- ASSIGNMENT -
Print the lines from the one containing "Viewport: 237px width, 153px height." through the end of the material below, both included, exactly as they appear and without pictures.

[Start of section]

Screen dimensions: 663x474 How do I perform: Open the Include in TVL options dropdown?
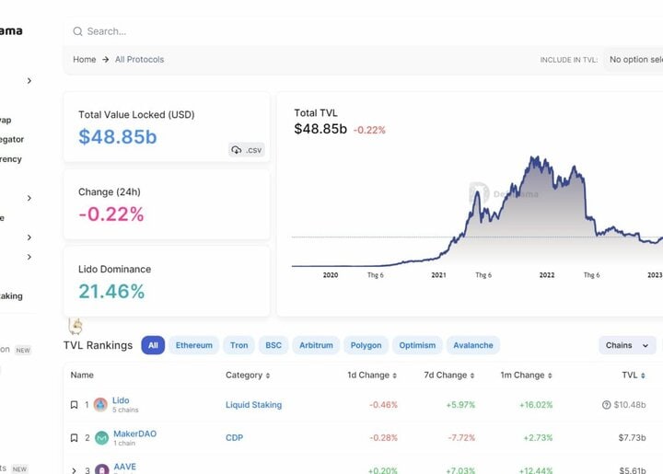pyautogui.click(x=634, y=60)
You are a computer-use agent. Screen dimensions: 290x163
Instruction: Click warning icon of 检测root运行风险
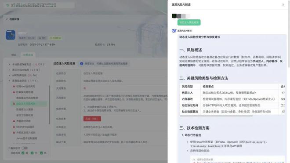(14, 86)
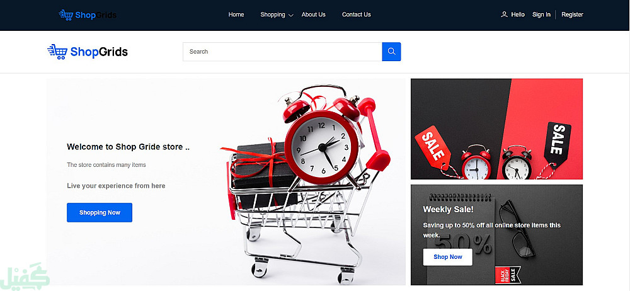Image resolution: width=630 pixels, height=291 pixels.
Task: Click the Shopping Now blue button
Action: [100, 212]
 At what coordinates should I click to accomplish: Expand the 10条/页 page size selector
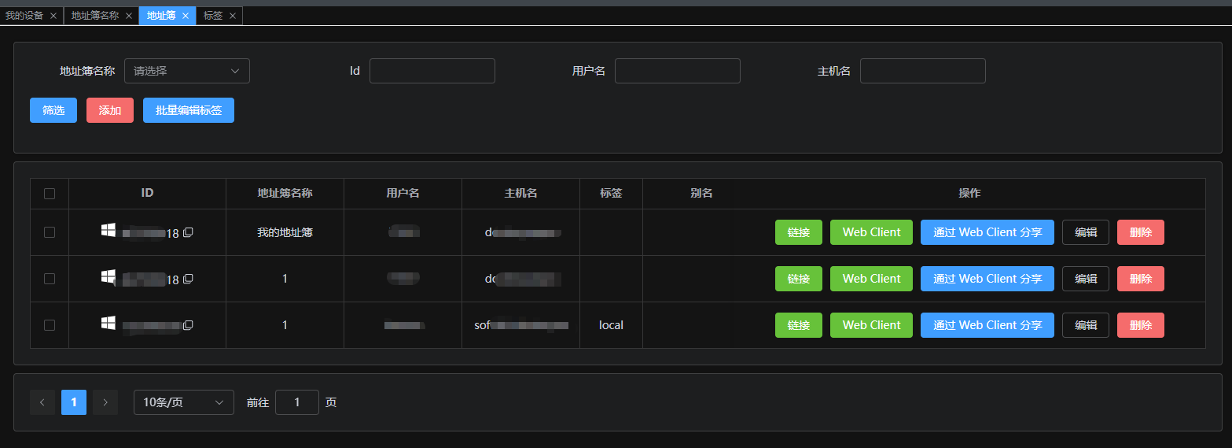[x=184, y=402]
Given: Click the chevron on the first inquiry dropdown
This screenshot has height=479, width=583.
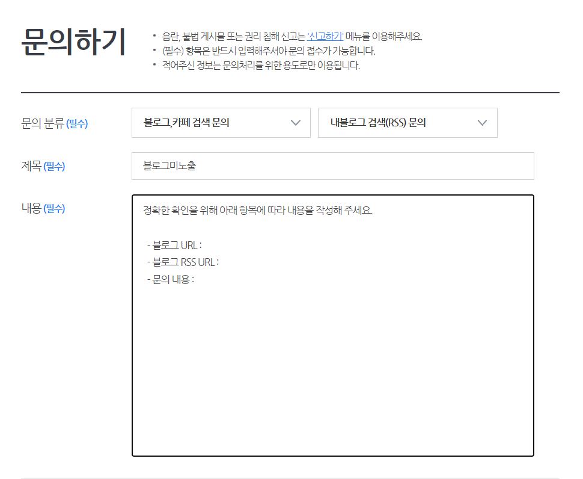Looking at the screenshot, I should point(295,123).
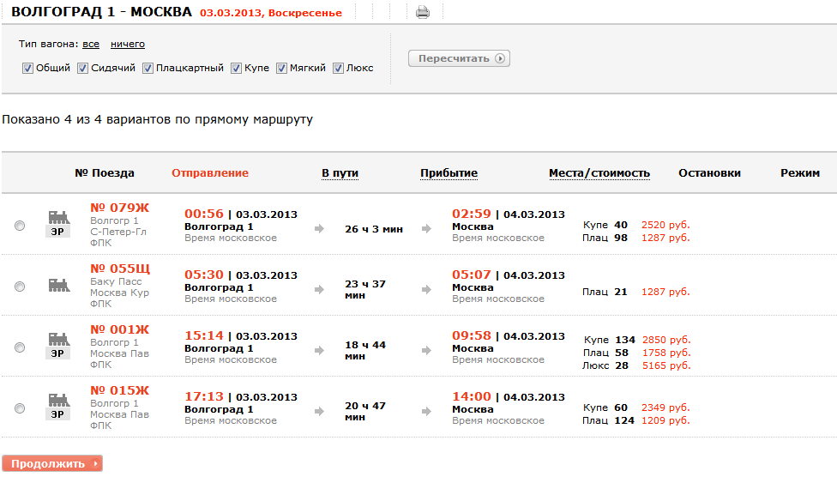Screen dimensions: 837x495
Task: Click the Места/стоимость column header
Action: point(599,173)
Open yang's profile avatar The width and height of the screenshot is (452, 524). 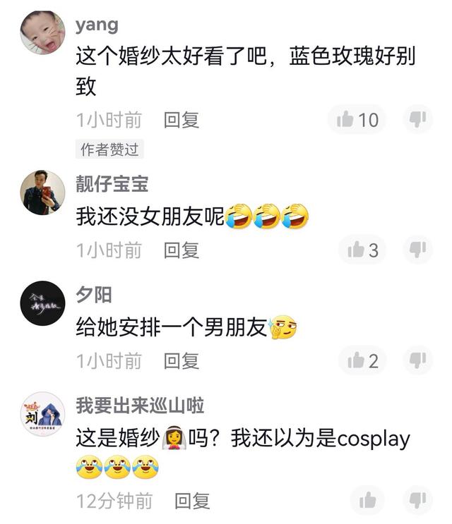(x=42, y=32)
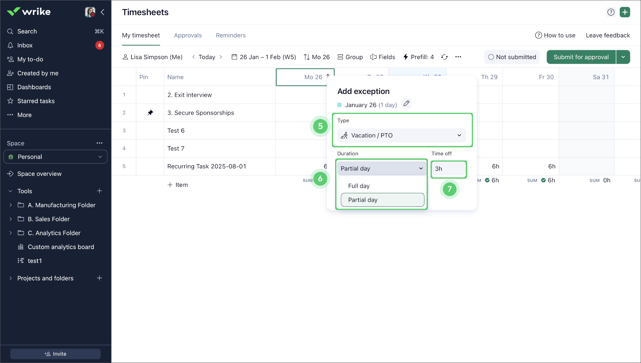Collapse the sidebar with the arrow icon
Screen dimensions: 641x363
click(103, 12)
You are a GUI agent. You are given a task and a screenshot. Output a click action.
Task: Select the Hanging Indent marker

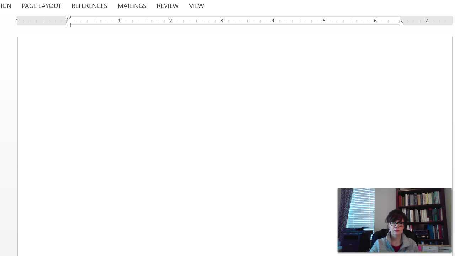coord(68,22)
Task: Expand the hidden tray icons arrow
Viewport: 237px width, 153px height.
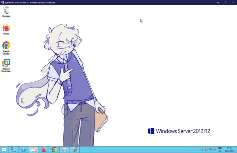Action: click(203, 150)
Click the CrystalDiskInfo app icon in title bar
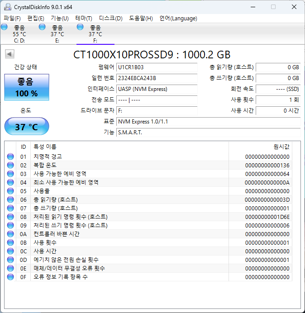The height and width of the screenshot is (313, 305). click(x=6, y=7)
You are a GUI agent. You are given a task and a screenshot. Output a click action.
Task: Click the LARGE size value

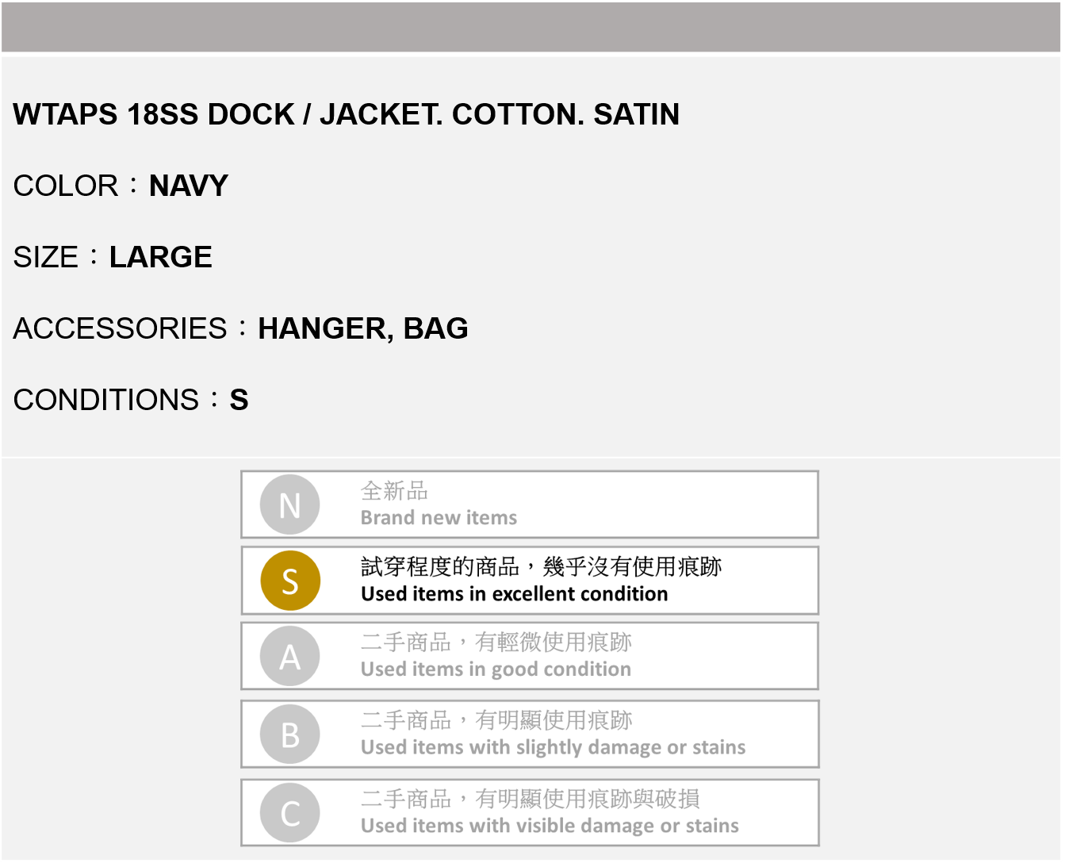pyautogui.click(x=161, y=257)
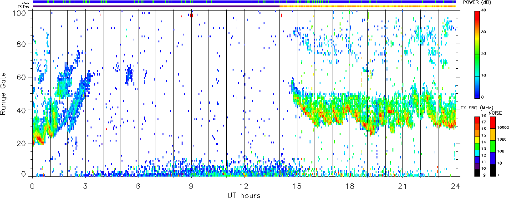Click the orange section of the TX Freq strip
This screenshot has width=509, height=198.
point(364,6)
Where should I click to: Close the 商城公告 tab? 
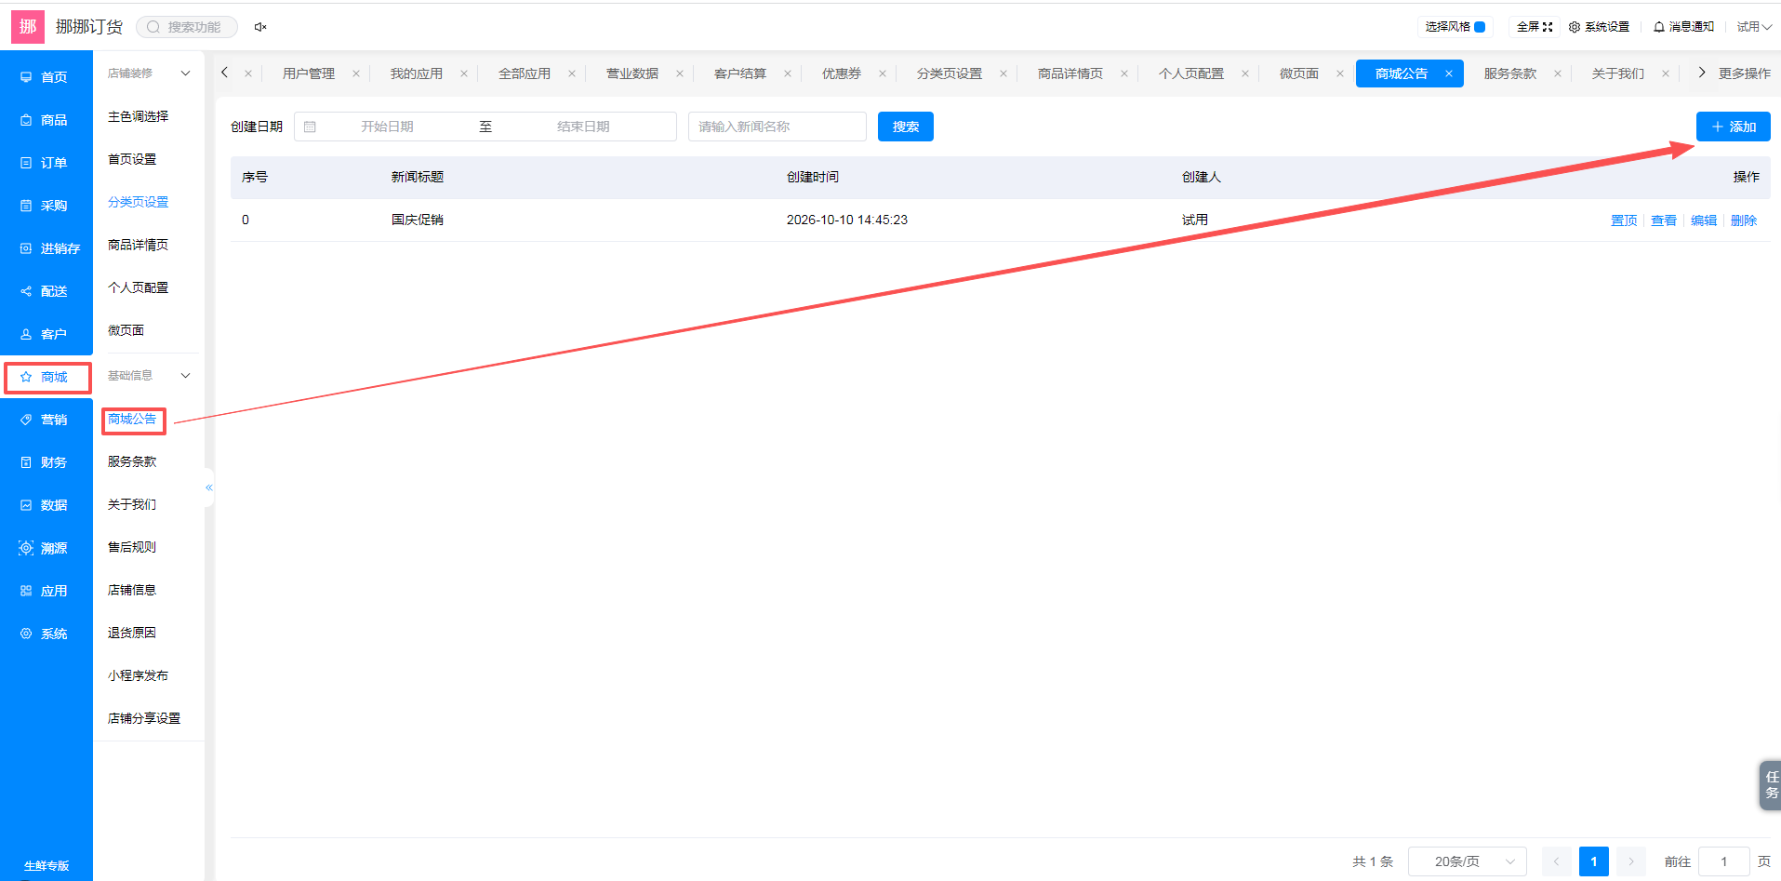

[End of section]

- ANSWER BOX -
Viewport: 237px width, 153px height.
Action: click(203, 150)
Click the CrystalDiskInfo app icon in title bar
The height and width of the screenshot is (313, 305). click(x=6, y=7)
You are a GUI agent. You are given a task and a screenshot. Output a click action.
Task: Click the LARGE size value

pyautogui.click(x=161, y=257)
Click the orange section of the TX Freq strip
This screenshot has width=509, height=198.
point(364,6)
Where should I click to: Close the 商城公告 tab? 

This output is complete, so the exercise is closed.